====== INPUT RECORDS ======
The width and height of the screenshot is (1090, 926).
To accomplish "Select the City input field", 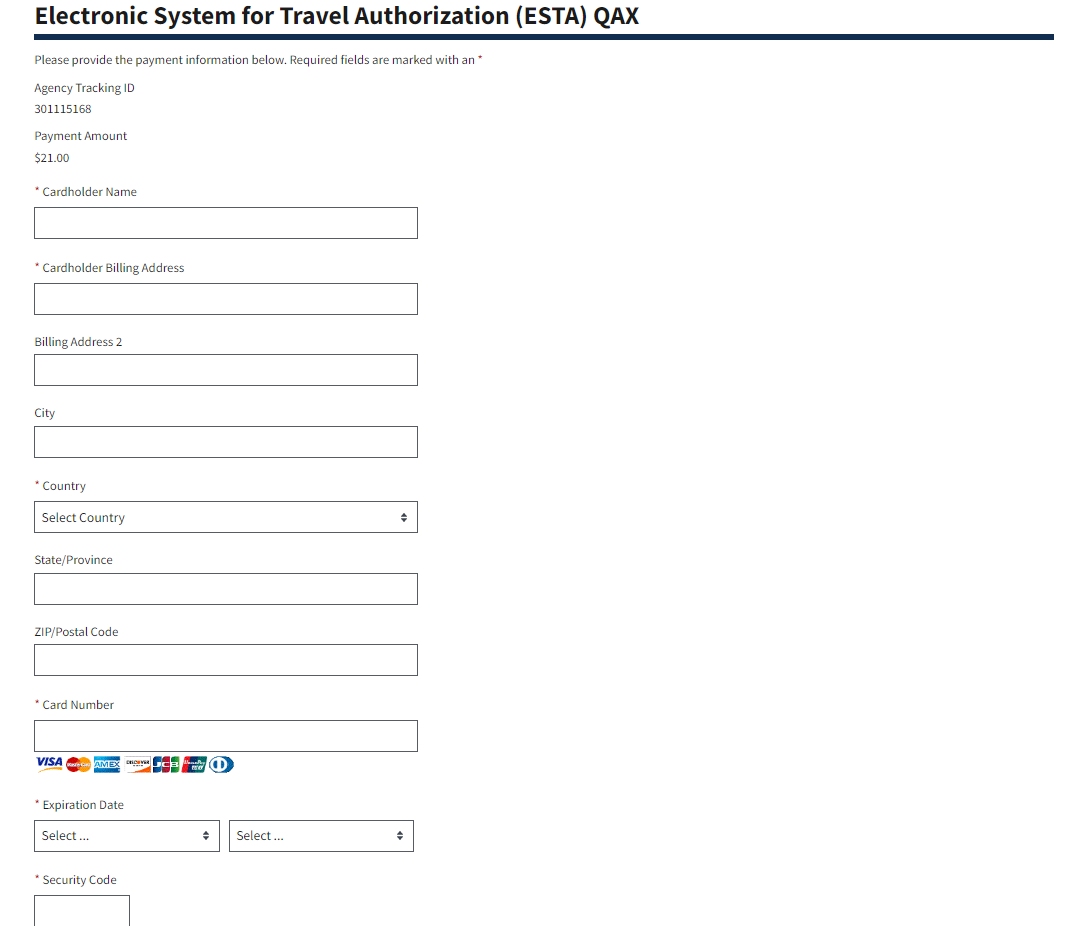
======
====== INPUT RECORDS ======
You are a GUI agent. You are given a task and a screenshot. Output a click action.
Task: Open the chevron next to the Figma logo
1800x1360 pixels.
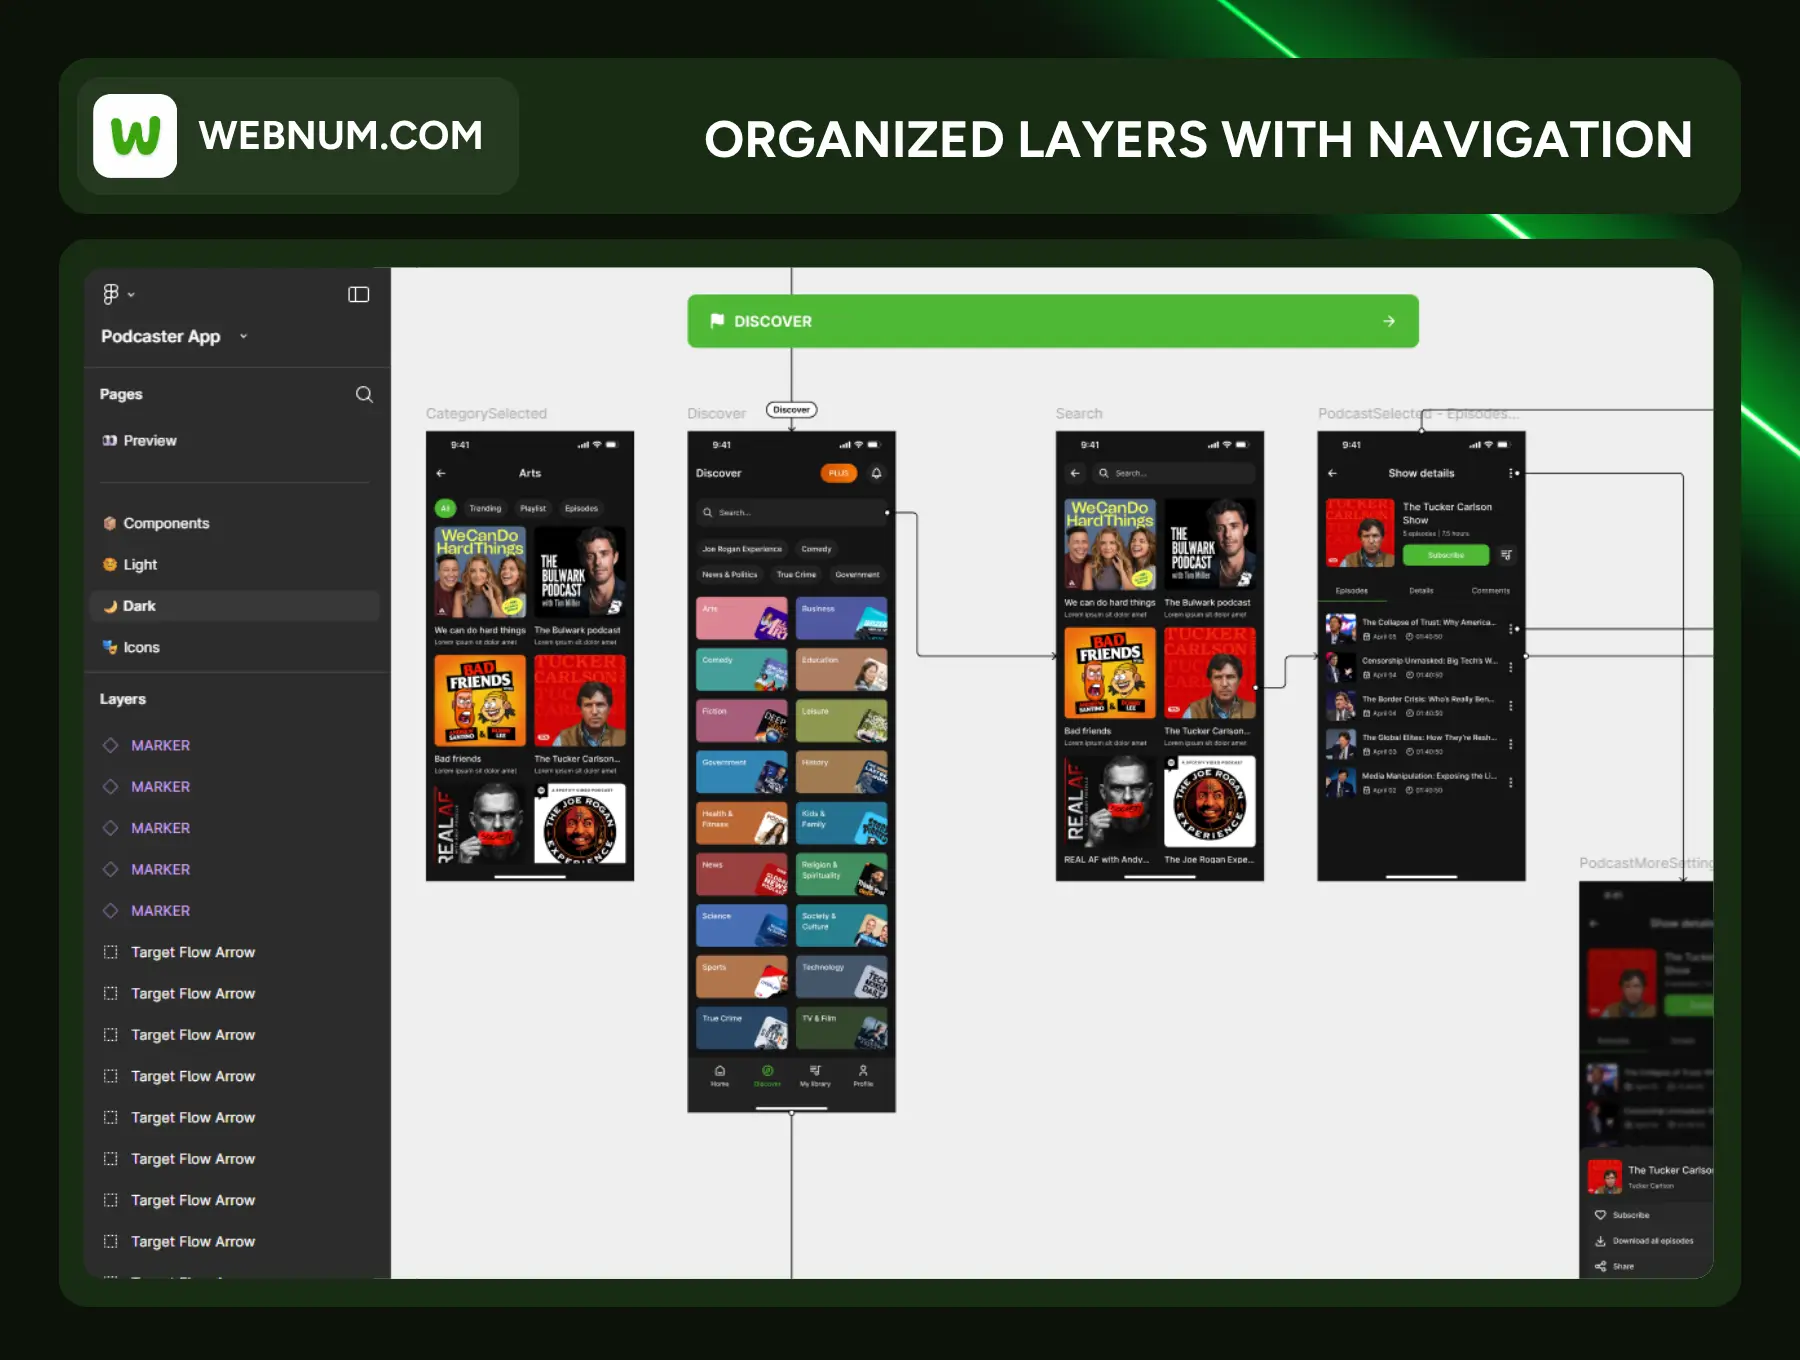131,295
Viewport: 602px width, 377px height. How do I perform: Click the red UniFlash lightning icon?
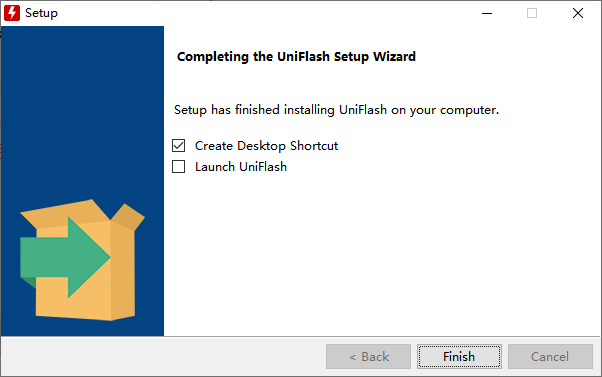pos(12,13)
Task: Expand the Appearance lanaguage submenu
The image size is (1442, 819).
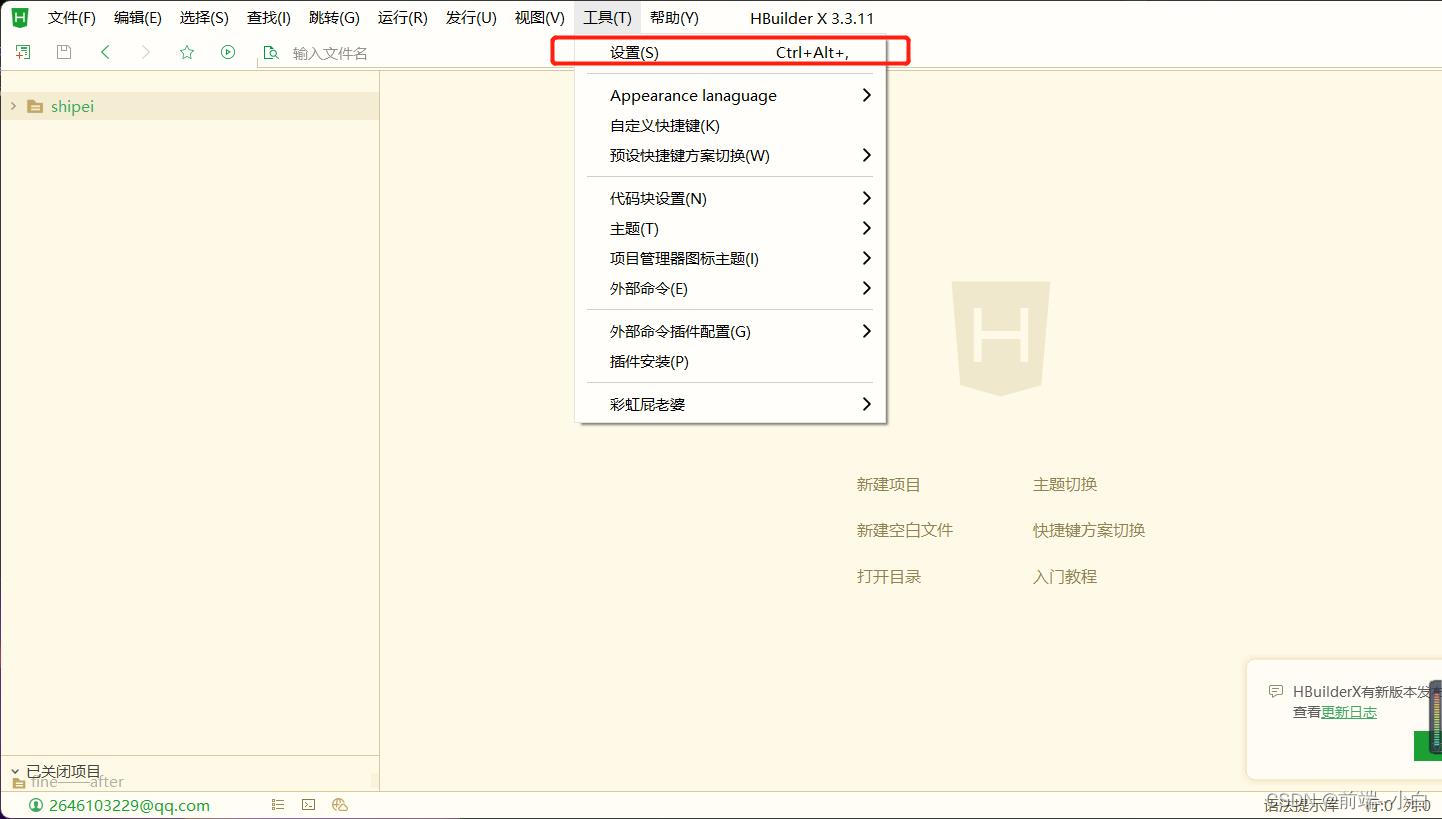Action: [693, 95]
======
## INSTRUCTIONS FOR THE TASK
Scan the lines above, and whenever one holds the string "screenshot", copy it.

## WRITTEN RESPONSE
The width and height of the screenshot is (1090, 926).
You are a GUI agent. You are given a task and a screenshot. Output a click action.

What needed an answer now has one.